India has no such conflict with Islam. It is prudent therefore to allow America to fight its own battles. If we try to be surrogates for them it is possible that we will feel cheated in the end.

There is an incident made famous by journalists who covered the Afghan jihad: how on a May evening in 1985 Sheikh Omar Abdullah Rehman, the blind Muslim cleric and one-time mentor of bin Laden, boarded a camouflaged truck at Peshawar to journey to a battle station near Jalalabad. Accompanying him among others was the chief Afghan resistance leader Gulbuddin Hekmatyar. They reached a sandbagged position on the crest of the hill fifty miles from Kabul at dawn. From below, in the valley, came the echo of crashing Soviet artillery. As Hekmatyar helped him with a flak jacket, Omar stood there on the crest weeping. After a few moments he turned towards Hekmatyar and said. "I have never asked Allah for anything, but I am under a great disadvantage now. If only Allah could give me eyes for a couple of years, or for a couple of hours, so that I could fight in this jihad!"

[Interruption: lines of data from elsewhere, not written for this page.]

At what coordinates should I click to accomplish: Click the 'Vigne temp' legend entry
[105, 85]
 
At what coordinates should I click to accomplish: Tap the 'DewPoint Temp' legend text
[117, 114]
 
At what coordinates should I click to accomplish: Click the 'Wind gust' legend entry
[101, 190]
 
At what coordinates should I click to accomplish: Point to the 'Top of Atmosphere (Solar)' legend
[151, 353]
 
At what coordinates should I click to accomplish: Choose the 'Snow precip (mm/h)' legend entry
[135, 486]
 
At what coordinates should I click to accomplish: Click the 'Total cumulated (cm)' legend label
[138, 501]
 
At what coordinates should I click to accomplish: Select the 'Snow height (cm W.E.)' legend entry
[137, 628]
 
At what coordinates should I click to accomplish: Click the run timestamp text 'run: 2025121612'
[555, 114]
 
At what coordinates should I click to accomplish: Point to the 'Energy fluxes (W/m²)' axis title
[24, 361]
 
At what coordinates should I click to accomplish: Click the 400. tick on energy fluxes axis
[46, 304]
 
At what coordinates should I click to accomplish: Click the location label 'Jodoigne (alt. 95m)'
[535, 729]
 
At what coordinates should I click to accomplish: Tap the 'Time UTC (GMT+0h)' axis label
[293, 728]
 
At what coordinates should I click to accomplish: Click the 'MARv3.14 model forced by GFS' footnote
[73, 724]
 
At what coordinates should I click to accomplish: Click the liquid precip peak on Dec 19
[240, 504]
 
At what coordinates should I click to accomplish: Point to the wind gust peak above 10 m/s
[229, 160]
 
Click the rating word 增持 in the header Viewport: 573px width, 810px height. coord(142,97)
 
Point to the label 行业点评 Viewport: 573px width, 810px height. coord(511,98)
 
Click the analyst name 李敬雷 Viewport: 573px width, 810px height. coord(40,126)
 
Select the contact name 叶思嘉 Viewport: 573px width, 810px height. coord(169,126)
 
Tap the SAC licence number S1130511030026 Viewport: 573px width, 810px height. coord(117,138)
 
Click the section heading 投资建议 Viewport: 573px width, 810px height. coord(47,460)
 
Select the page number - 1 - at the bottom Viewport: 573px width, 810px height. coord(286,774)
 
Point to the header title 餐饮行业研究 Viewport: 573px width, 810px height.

The American Central Intelligence Agency gave 75 per cent of the funds and arms it pumped into Afghanistan to the group led by Omar and Hekmatyar. They in turn drove out the Soviets. Today, the 62-year-old Omar is in an American prison, serving a 110-year sentence for ''waging urban war against the United States. What led to this -- American duplicity, with its track record of using people especially from the third world as pawns, or something atavistic and sinister that makes Islamic militants unpredictable? Maybe, as always the truth lies somewhere in between and both parties are culpable.

But before we Indians -- whether the educated public or the policy makers -- make allusions, even casually, to the 'danger of Islam', let us at least ponder over this and many such histories.